Bさんに合ったクールダウンの方法を一緒に探しました。Bさんの場合、想いや対処方法をノートに書き出すことで、頭の中が整理されすっきりすることができました。また、誰にどのようなことを相談するのかを整理し決めておくことで落ち着いて話せるようになり、職場での相談の仕方が身についていきました。うまくできた点を一緒に確認すること、「こんな考え方もあるよ」と違う角度から見ることで、今まで気づかなかった自分の良い点や物の捉え方が発見できてきました。
働いた経験がないCさんは、求人票や求人雑誌を見てもお仕事内容や求められるスキルなどが分かりません。職場での挨拶も「どれくらいの声の大きさで挨拶したらいいか分からない」とイメージが湧きません。質問もしなければと思うけど、声のかけ方やタイミングが分からず立ちすくんでしまいます。

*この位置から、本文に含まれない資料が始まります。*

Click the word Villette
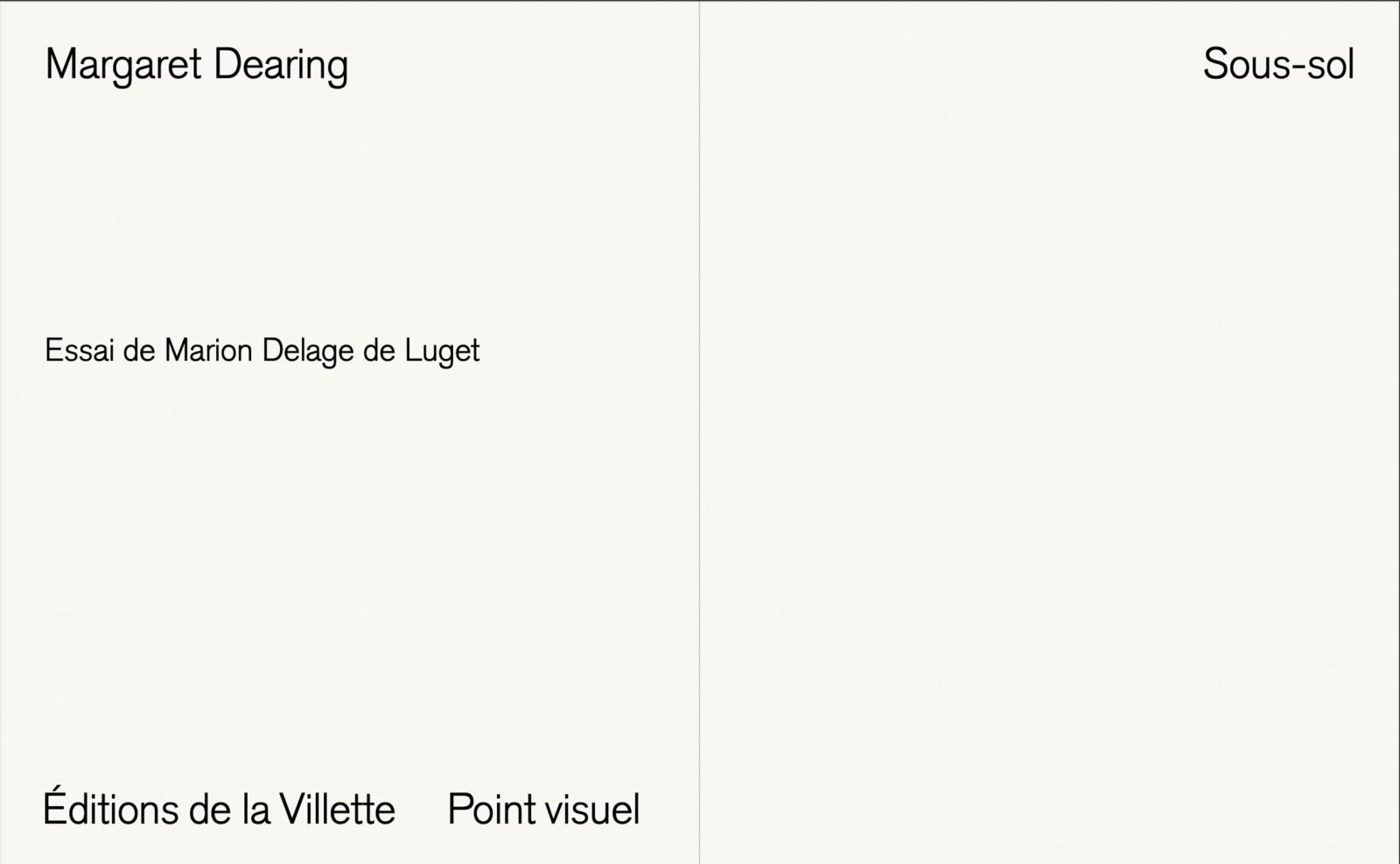[x=337, y=810]
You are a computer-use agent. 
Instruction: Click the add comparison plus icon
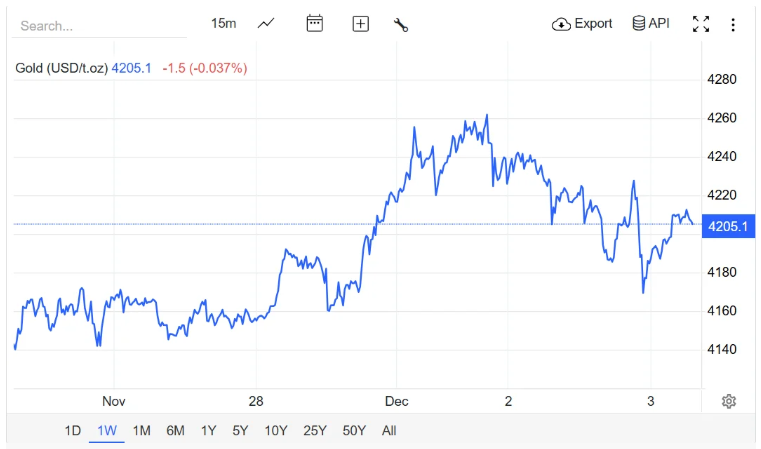pos(361,24)
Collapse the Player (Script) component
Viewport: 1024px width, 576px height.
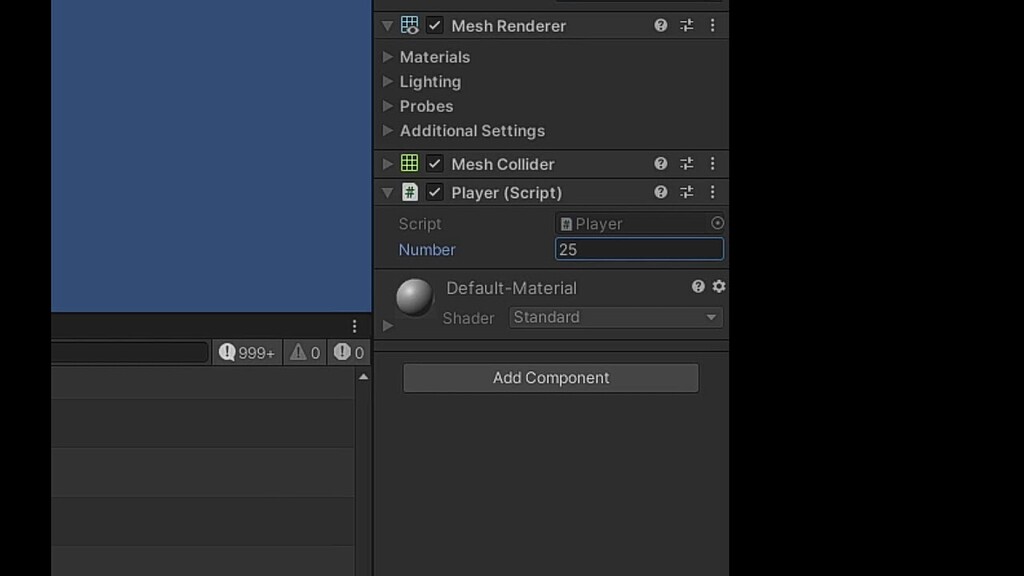click(387, 192)
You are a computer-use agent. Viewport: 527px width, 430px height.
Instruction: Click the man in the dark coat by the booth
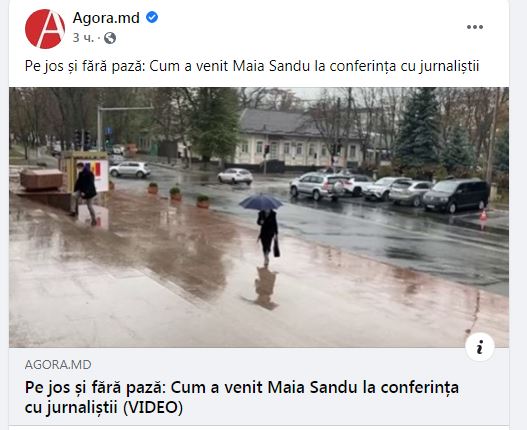(84, 193)
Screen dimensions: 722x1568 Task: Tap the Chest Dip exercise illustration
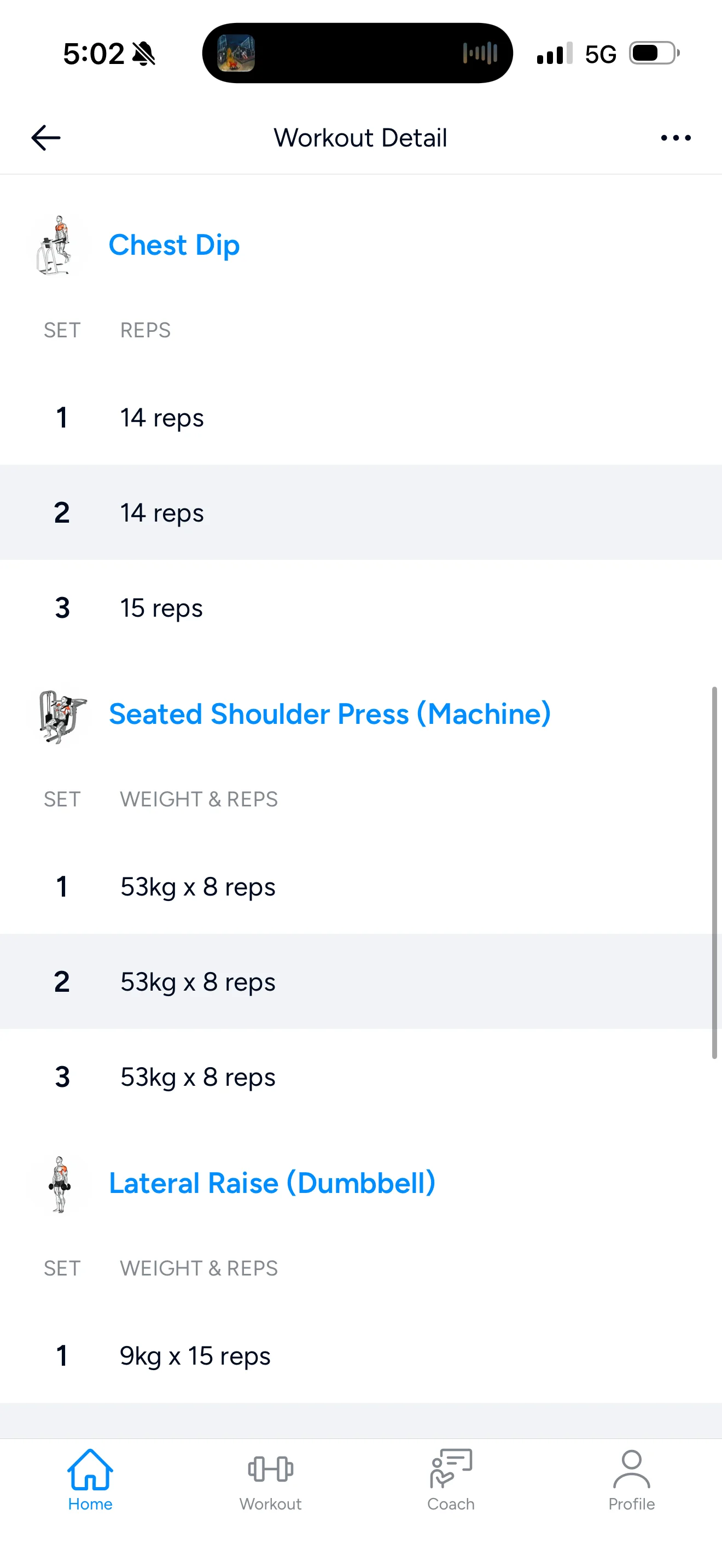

「あれやって」「これやって」というあいまいな表現や指示は分からないので、「何を、いつまでに、どのような方法でするか」という具体的な指示を出すこと、挨拶もまずはスタッフが見本となり声の大きさを示し練習しました。質問も「今いいですか?」「あとでお願いします。」と質問の時言葉を、フレーズとして覚え、訓練で場面ごとに実践練習を行い都度その場で確認を行う中で徐々にできるようになりました。働くためのイメージ作りは何と言っても企業現場での実習体験と見学です。事務や部品の検品作業、おしぼりの加工など、色々な職種にチャレンジすることで、何となくやりたいなと思っていた仕事からできる仕事、自分に向いている仕事、自分に合っている職場環境を発見することができました。